Sharpe could tell some of the morning’s events from the manner in which the wounded and dead lay in the plaza. Frenchmen, fleeing to the safety of the palace, had been cut down by pursuing Spaniards who, in turn, had been repulsed by volleys from the Frenchmen already safe inside. Those Frenchmen now watched him thread his way through the extraordinary litter of battle.

There were bodies lying with curled fists. A dead horse bared yellow teeth to the dawn. A cuirassier’s half-polished breastplate lay beside a single drumstick. Scraps of cartridge paper lay black and curled on the flagstones. A block of pipeclay had crumbled to white dust. A Spanish spur that had come unscrewed from its boot socket glinted beside a bent ramrod. There was an empty sabre scabbard, a helmet cover, cartouches, and French shakos abandoned among the weeds which thrust through the cracks in the paving. A cat bared its teeth at Sharpe, then slunk quickly away.

Sharpe paced through the litter, conscious of the watching eyes in the palace. He also felt ill-accoutred for the diplomatic task he faced. His boot sole flapped and scraped on the flagstones. He had no hat, the seams of his trousers had opened again, while his face and lips were stained black by Powder. His rifle was slung on his right shoulder, and he supposed he should have discarded the weapon as inappropriate to this mission.

Sharpe noted the rejas of black iron that barred the windows of the palace’s lowest storey; bars that would force an assault to attack the double doors.

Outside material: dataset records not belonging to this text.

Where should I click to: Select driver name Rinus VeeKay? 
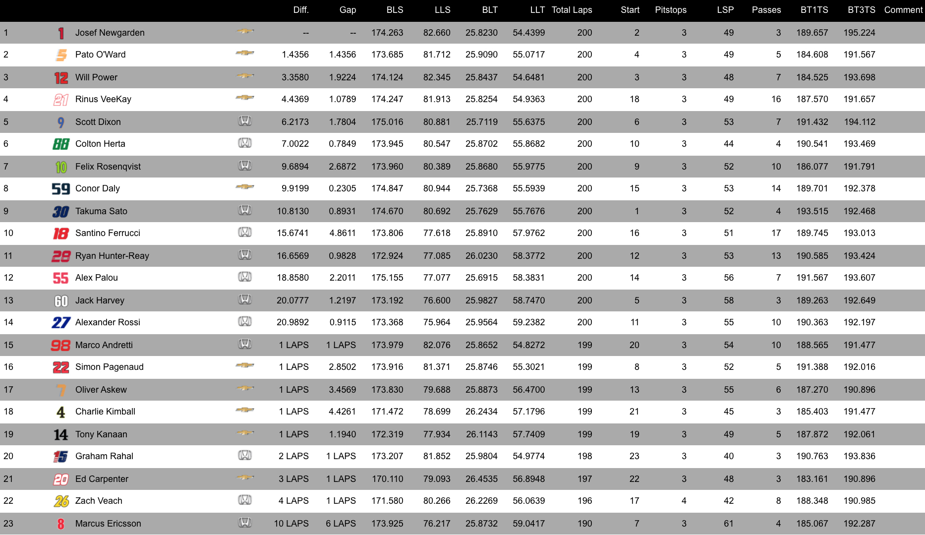click(x=103, y=99)
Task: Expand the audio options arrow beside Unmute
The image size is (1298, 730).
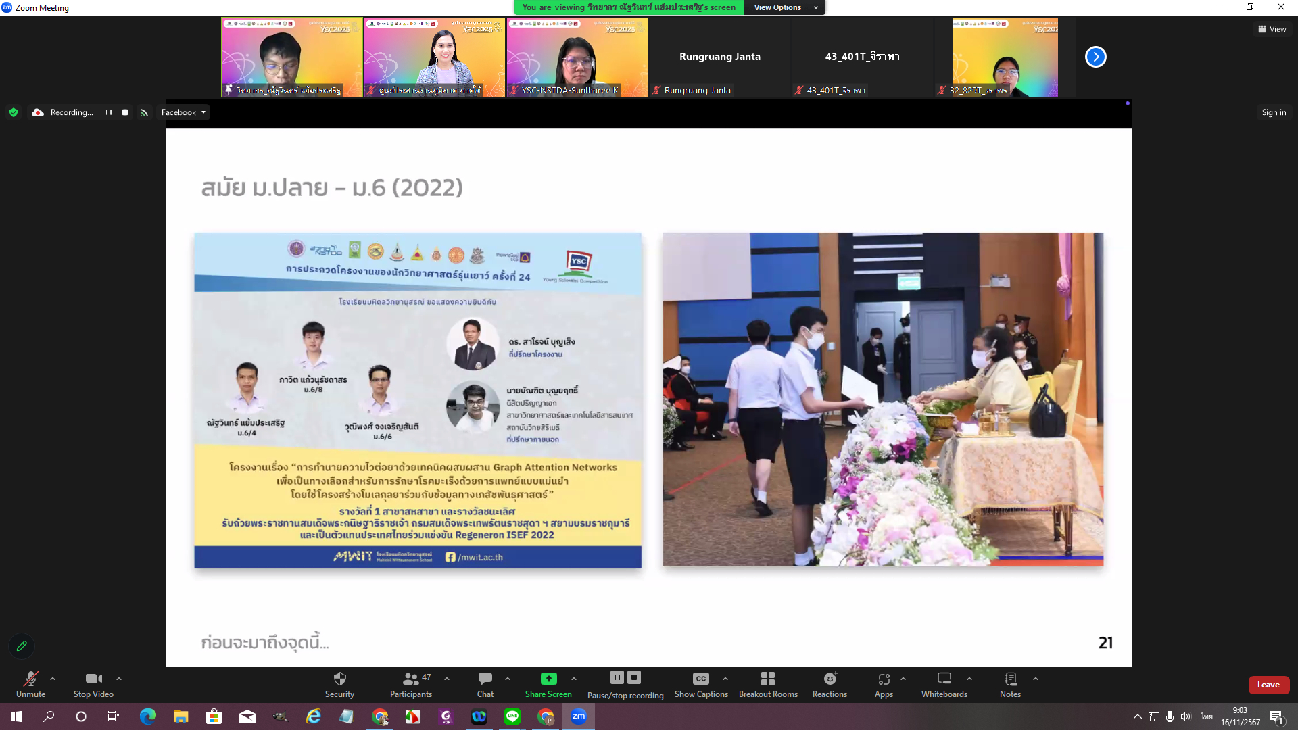Action: [53, 679]
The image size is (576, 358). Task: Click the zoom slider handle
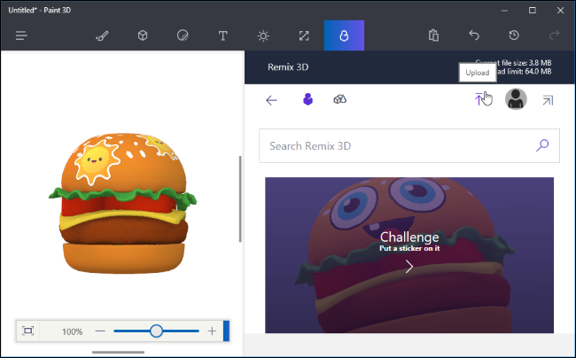pos(156,331)
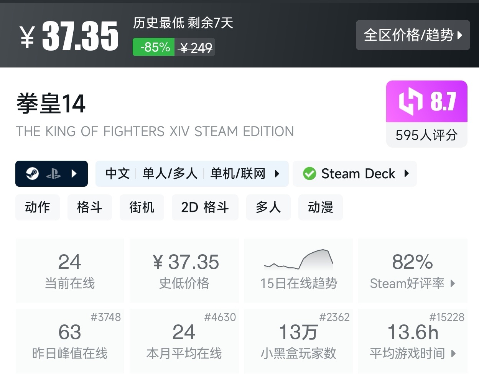The height and width of the screenshot is (380, 479).
Task: Expand the platform selector arrow
Action: 74,174
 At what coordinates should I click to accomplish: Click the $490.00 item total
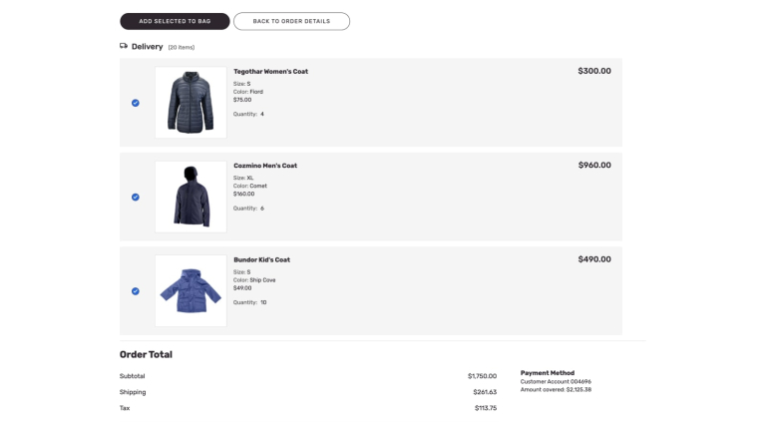(x=594, y=258)
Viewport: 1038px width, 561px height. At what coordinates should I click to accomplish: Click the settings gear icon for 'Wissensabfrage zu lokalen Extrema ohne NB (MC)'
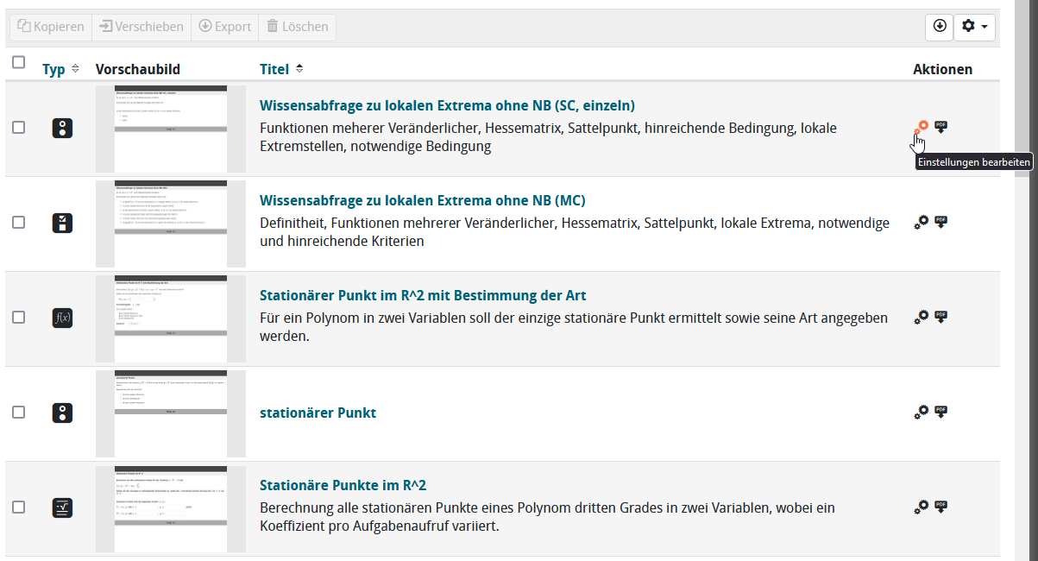pyautogui.click(x=922, y=222)
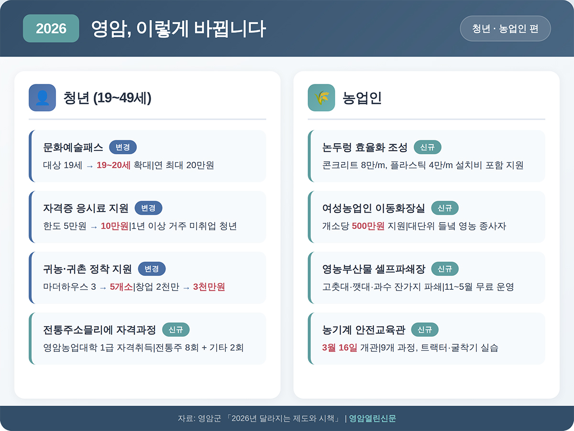Click 신규 badge beside 농기계 안전교육관
Viewport: 574px width, 431px height.
(425, 329)
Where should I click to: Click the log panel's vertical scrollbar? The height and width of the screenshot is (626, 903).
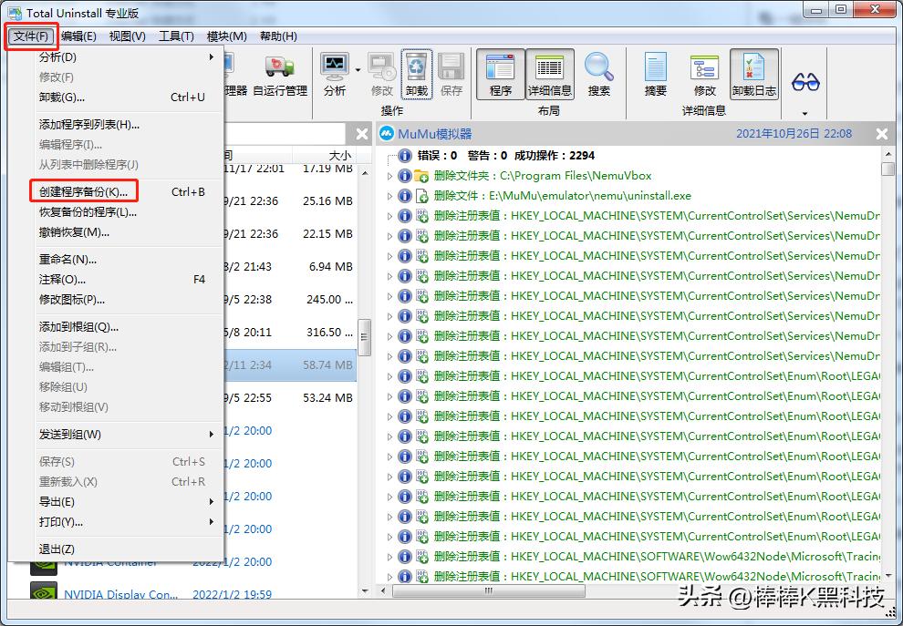(x=886, y=364)
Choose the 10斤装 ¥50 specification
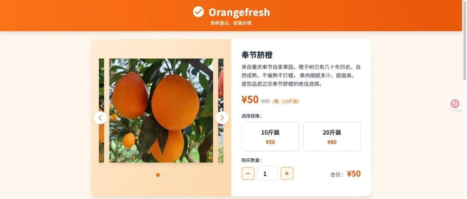Image resolution: width=467 pixels, height=199 pixels. pos(270,136)
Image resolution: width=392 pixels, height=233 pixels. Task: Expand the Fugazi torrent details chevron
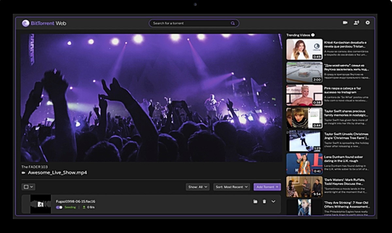tap(273, 202)
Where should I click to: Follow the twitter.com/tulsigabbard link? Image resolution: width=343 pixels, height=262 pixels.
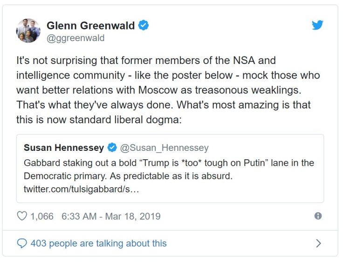(x=81, y=190)
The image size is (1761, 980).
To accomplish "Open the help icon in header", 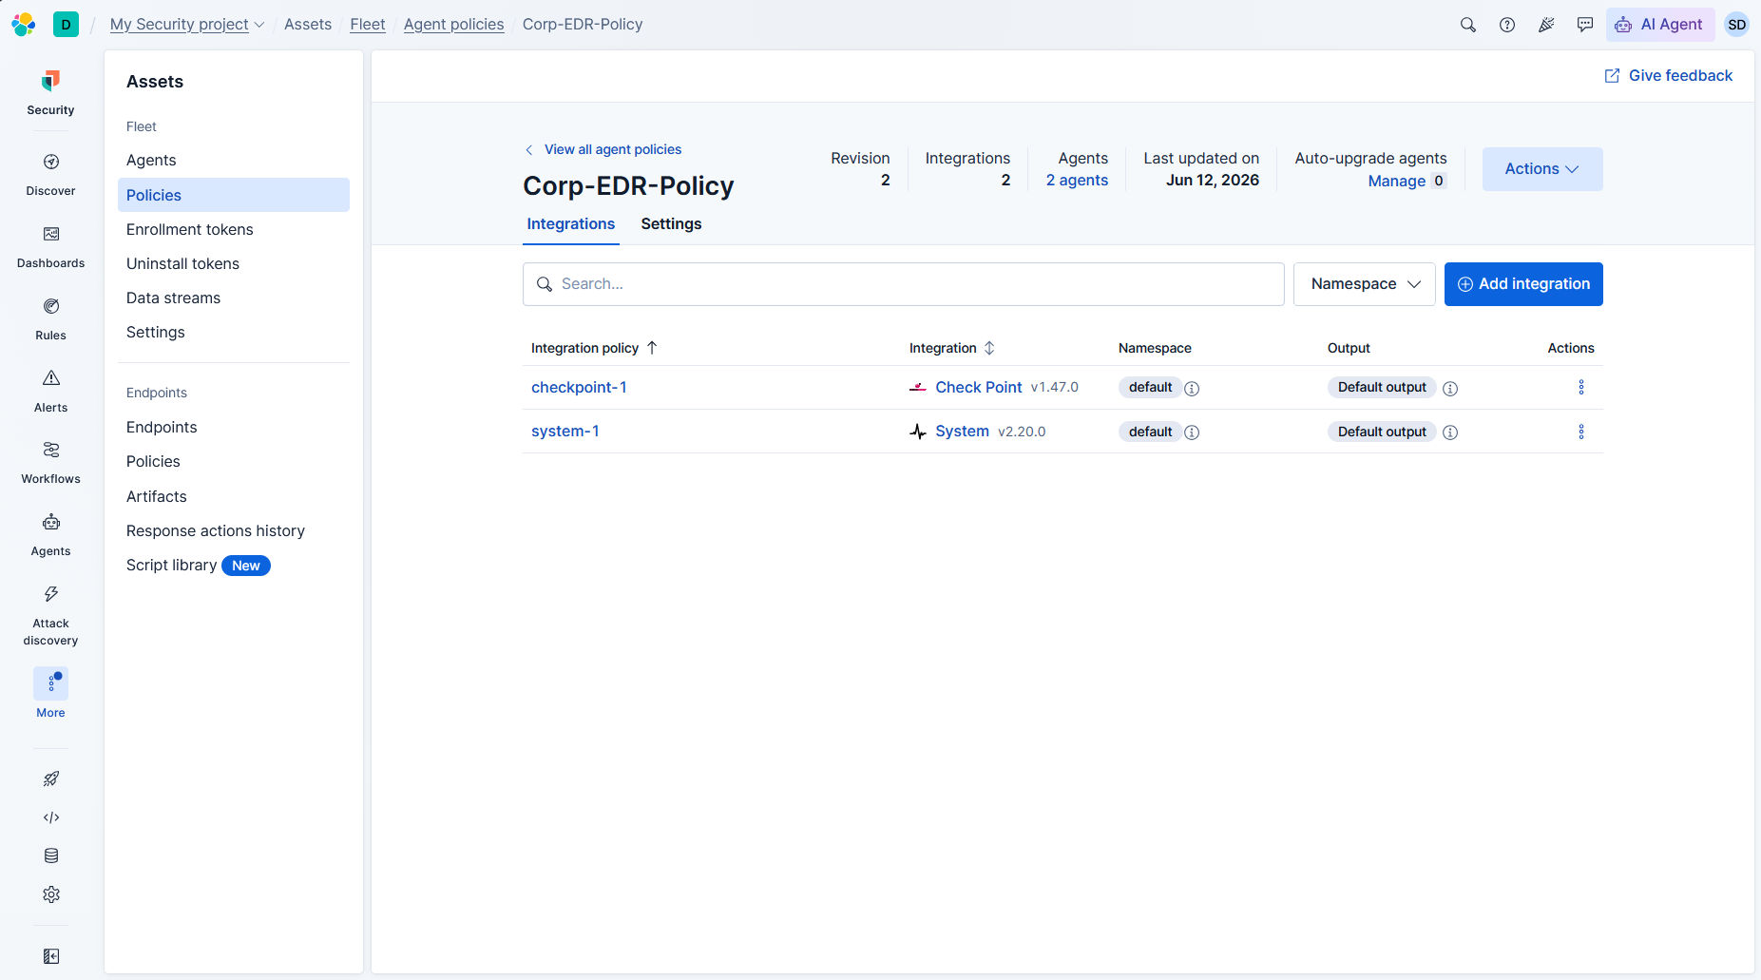I will click(1507, 25).

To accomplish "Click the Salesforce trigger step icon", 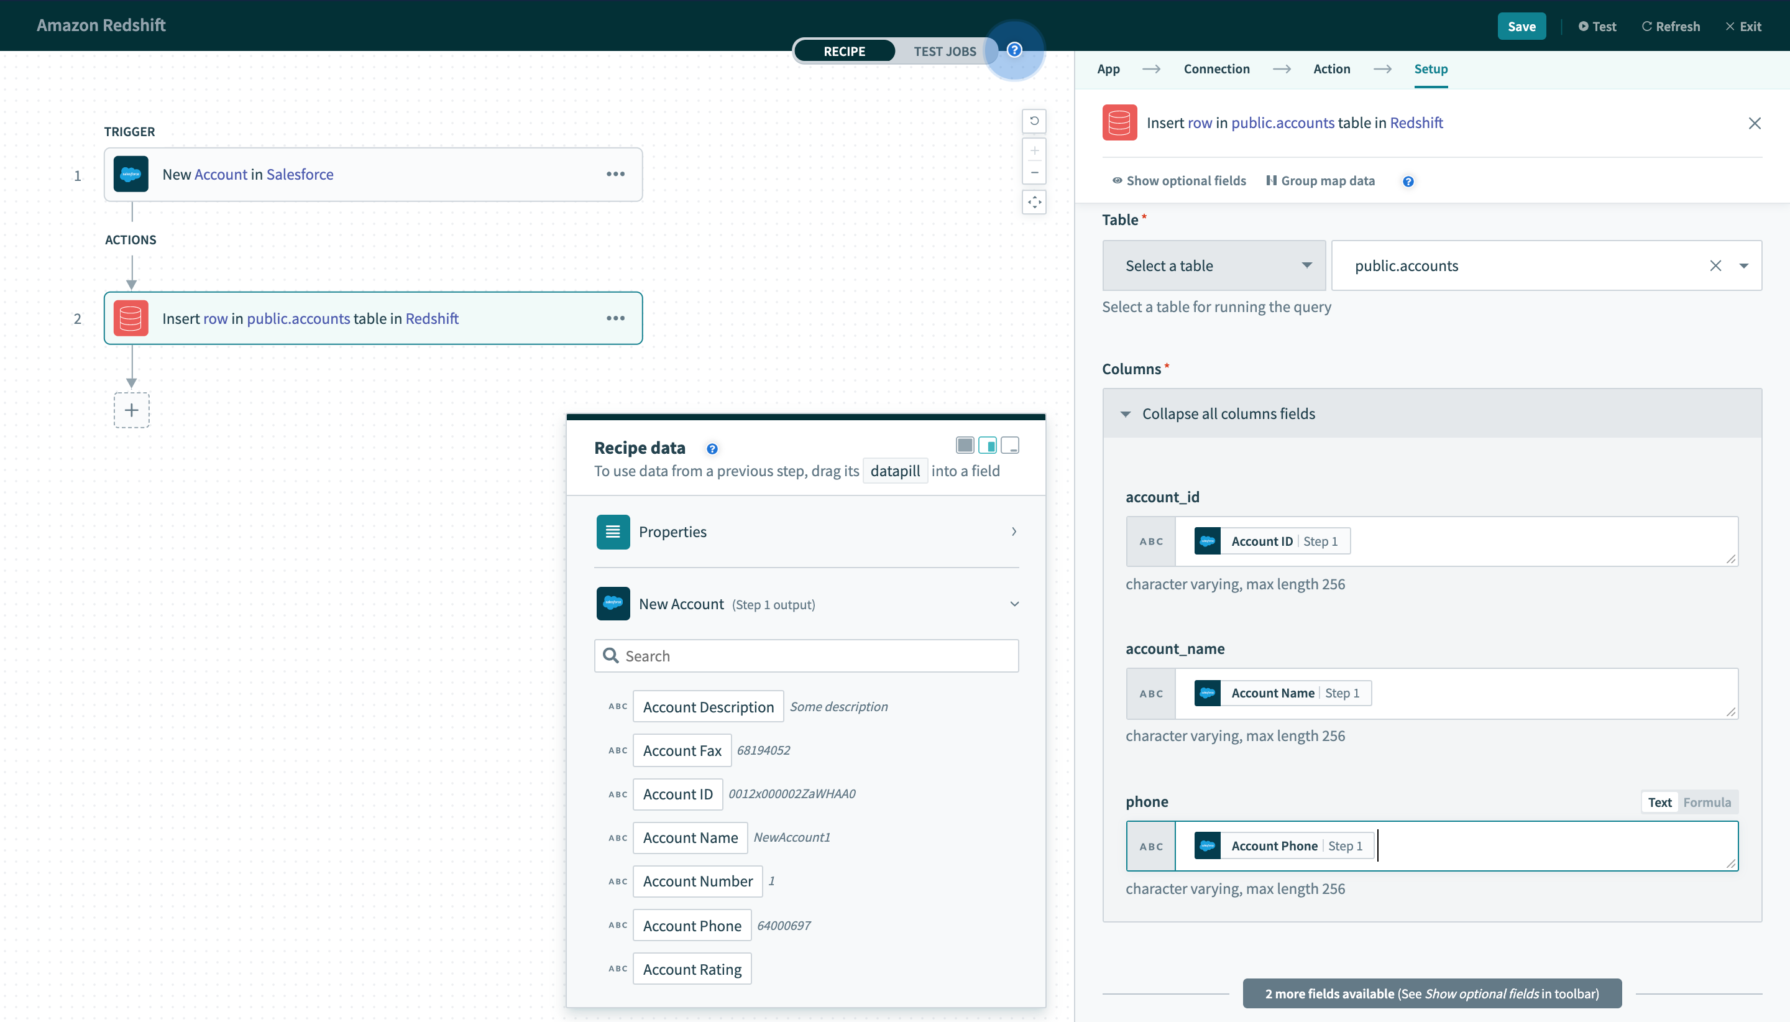I will [x=132, y=173].
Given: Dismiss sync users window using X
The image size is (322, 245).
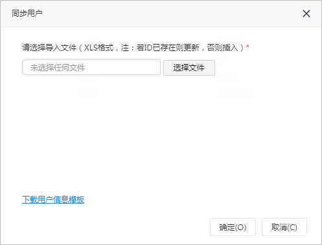Looking at the screenshot, I should pos(306,14).
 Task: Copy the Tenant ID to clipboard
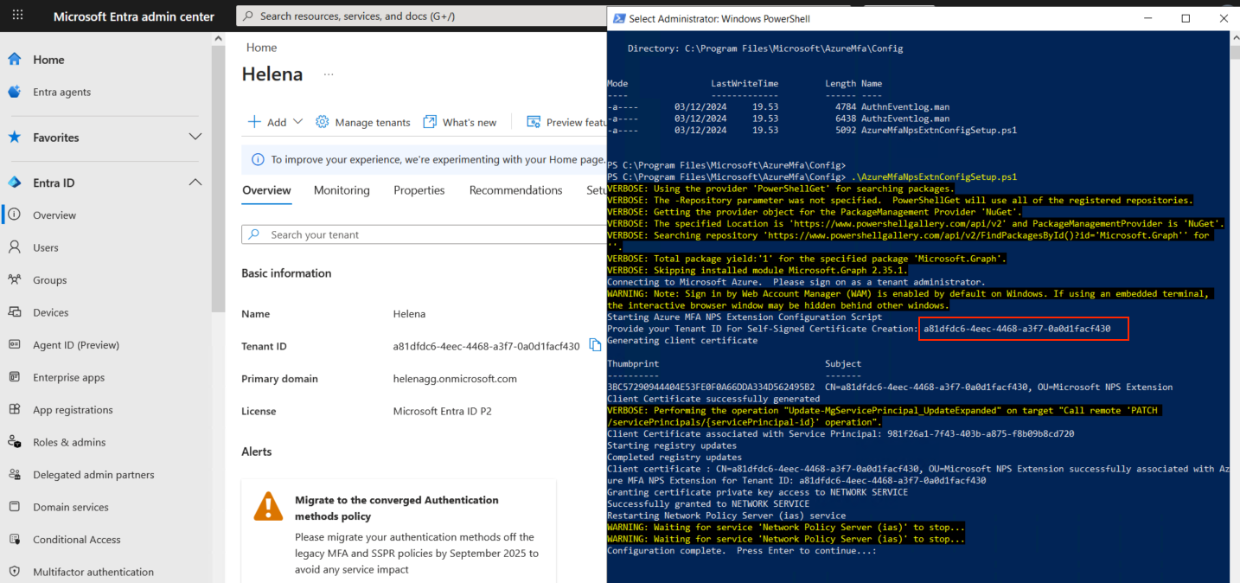(x=595, y=345)
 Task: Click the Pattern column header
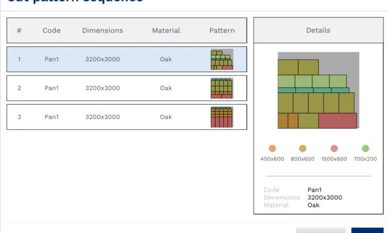(x=222, y=30)
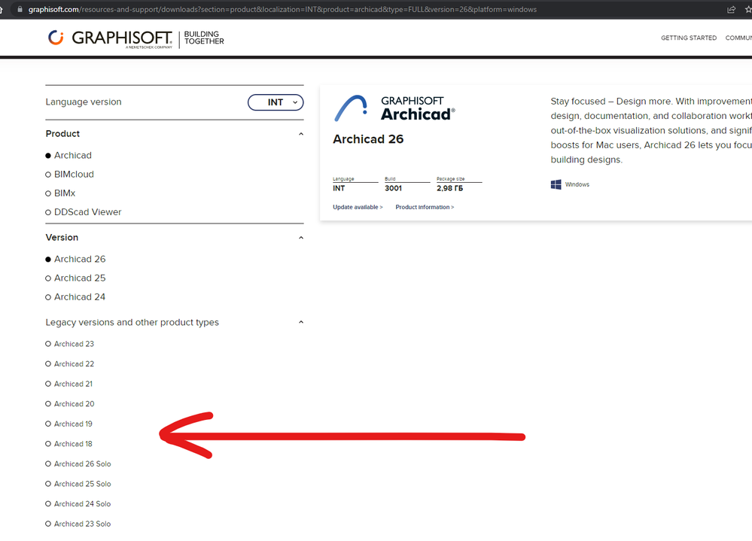This screenshot has height=541, width=752.
Task: Click the Windows platform icon
Action: (x=556, y=184)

As he approached, one of those doors was opened a few cautious inches. Loopholes had been smashed in its timbers. Shards of glass, broken when the French punched out the windows with their musket butts, lay on the paving amidst misshapen musket balls. Skeins of powder smoke, stinking like rotten eggs, clung to the palace fagade.

Sharpe stepped carefully through the broken glass. A voice from the doorway demanded something of him in harsh Spanish. “English,” he called in reply, “English.” There was a pause, then the door was pulled back.